* _What is expected_
Lines before the one containing "The image size is (1568, 536)." are not wanted; restate the rest below word for word, through the last line, but drop any pictures.

* _Information given_
[Start of section]
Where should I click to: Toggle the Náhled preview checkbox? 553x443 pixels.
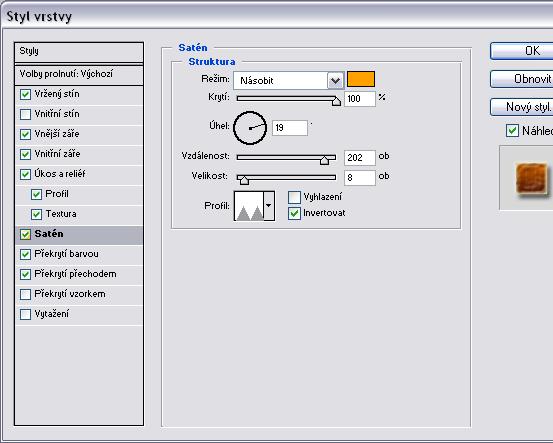click(512, 131)
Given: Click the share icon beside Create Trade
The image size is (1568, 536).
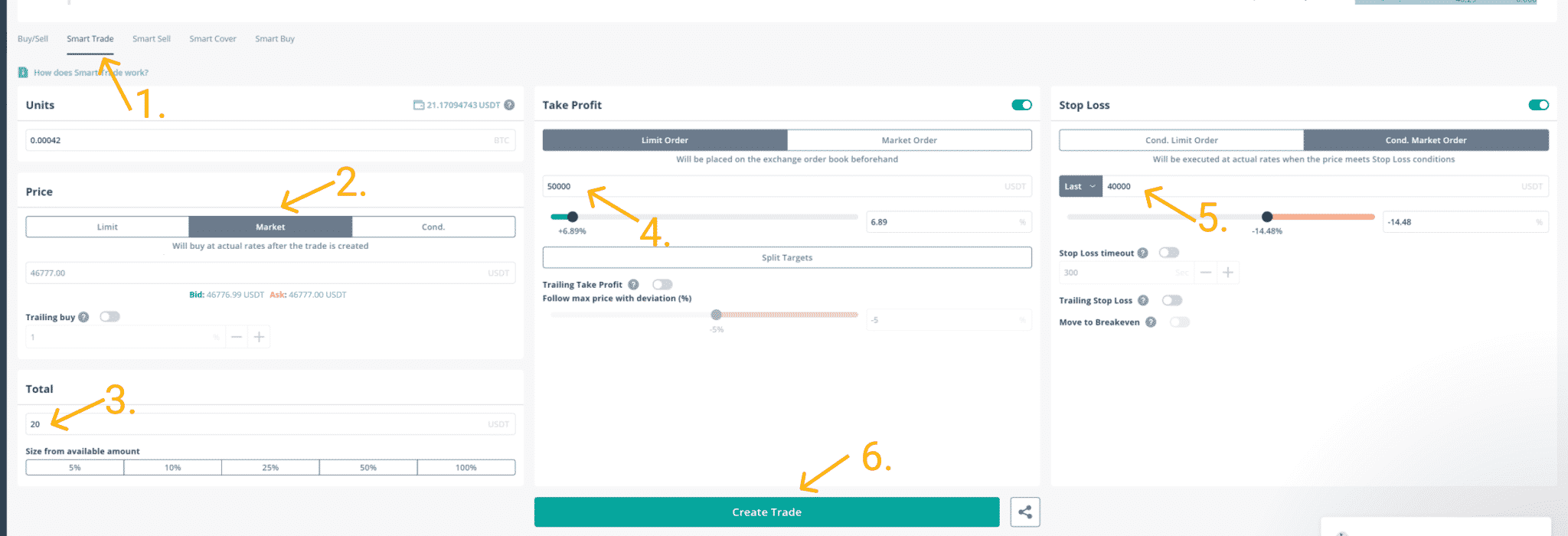Looking at the screenshot, I should [x=1024, y=512].
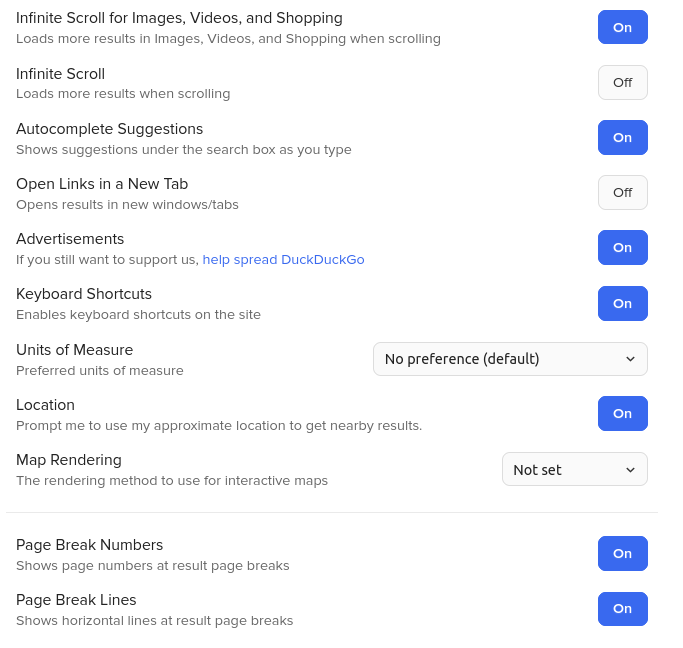Image resolution: width=683 pixels, height=648 pixels.
Task: Disable Infinite Scroll for Images, Videos, and Shopping
Action: click(x=622, y=27)
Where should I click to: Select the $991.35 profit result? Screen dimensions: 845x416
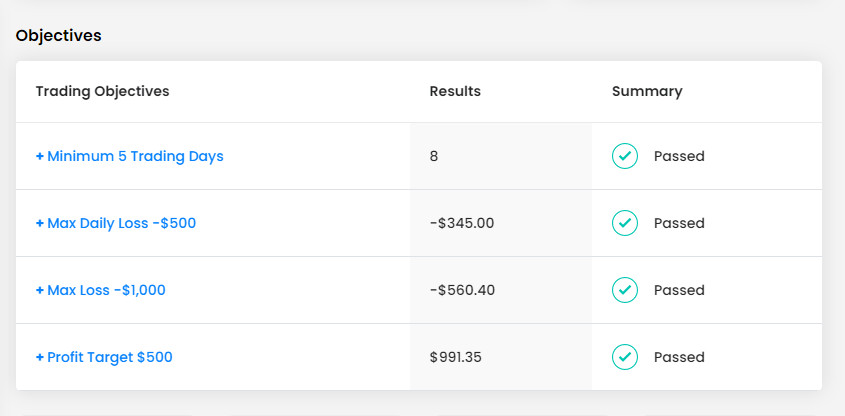[x=455, y=357]
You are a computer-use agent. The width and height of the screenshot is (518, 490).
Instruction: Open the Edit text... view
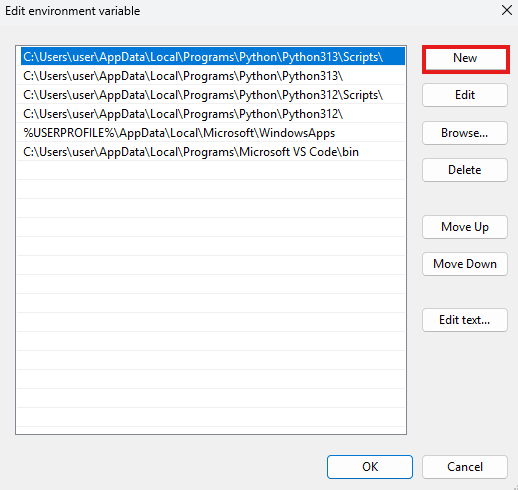point(465,320)
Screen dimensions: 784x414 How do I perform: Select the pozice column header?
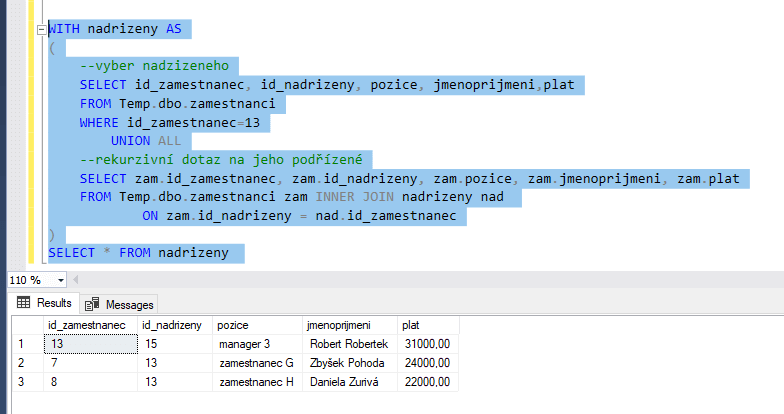point(258,325)

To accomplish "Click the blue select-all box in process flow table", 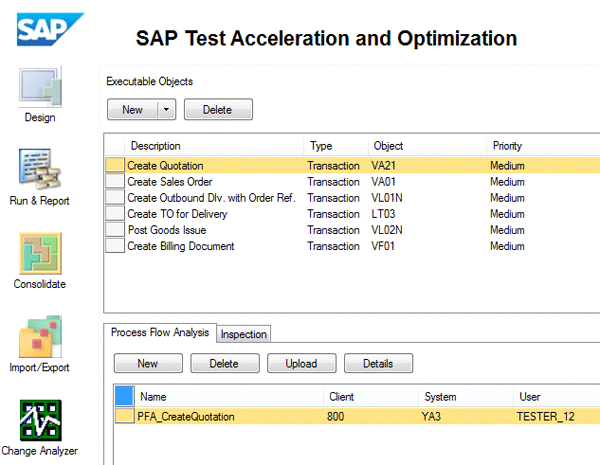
[End of section]
* _Task result_
The image size is (1568, 536).
Looking at the screenshot, I should [x=1024, y=512].
Image resolution: width=683 pixels, height=648 pixels.
Task: Disable Infinite Scroll for Images, Videos, and Shopping
Action: click(x=622, y=27)
Where should I click to: Select the $991.35 profit result? Screen dimensions: 845x416
[x=455, y=357]
You are a computer-use agent. The width and height of the screenshot is (518, 490).
Instruction: Open the Edit text... view
point(465,320)
Screen dimensions: 784x414 How do I perform: Select the pozice column header?
point(258,325)

To accomplish "Click the blue select-all box in process flow table", 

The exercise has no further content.